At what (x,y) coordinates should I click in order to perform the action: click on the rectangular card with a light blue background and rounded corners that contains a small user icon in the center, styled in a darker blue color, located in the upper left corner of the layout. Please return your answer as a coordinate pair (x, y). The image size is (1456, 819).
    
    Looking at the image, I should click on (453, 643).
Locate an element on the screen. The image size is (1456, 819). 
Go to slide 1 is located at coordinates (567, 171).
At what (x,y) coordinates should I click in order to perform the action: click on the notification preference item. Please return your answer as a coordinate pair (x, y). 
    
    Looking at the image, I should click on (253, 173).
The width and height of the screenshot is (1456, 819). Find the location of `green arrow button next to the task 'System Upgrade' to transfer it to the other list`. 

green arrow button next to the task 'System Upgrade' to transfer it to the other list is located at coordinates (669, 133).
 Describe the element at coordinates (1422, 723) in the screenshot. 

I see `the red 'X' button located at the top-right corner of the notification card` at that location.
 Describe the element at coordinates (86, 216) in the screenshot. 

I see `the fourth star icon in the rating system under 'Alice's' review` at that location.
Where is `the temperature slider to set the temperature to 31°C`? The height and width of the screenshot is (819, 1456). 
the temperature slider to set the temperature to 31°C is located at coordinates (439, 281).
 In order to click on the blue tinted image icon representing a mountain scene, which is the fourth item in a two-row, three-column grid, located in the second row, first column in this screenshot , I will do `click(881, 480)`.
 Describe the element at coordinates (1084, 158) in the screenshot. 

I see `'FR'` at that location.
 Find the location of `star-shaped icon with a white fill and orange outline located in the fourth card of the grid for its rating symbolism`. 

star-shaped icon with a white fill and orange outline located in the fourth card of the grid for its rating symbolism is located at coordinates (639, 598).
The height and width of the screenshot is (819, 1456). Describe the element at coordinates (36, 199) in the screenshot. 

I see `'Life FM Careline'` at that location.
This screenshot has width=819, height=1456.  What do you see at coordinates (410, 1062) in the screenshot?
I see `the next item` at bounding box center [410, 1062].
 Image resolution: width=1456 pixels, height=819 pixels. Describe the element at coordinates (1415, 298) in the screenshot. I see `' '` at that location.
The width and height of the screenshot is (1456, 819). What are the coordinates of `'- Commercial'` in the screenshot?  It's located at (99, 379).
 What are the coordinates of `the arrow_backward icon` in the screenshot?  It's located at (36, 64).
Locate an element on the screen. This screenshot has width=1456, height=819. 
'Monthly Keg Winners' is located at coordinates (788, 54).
==*==
Instructions for the task> Please quote the material word for word, starting with the line that contains "Locate an element on the screen. This" and going on through the end of the material.

Final result>
Locate an element on the screen. This screenshot has width=1456, height=819. 
'Monthly Keg Winners' is located at coordinates (788, 54).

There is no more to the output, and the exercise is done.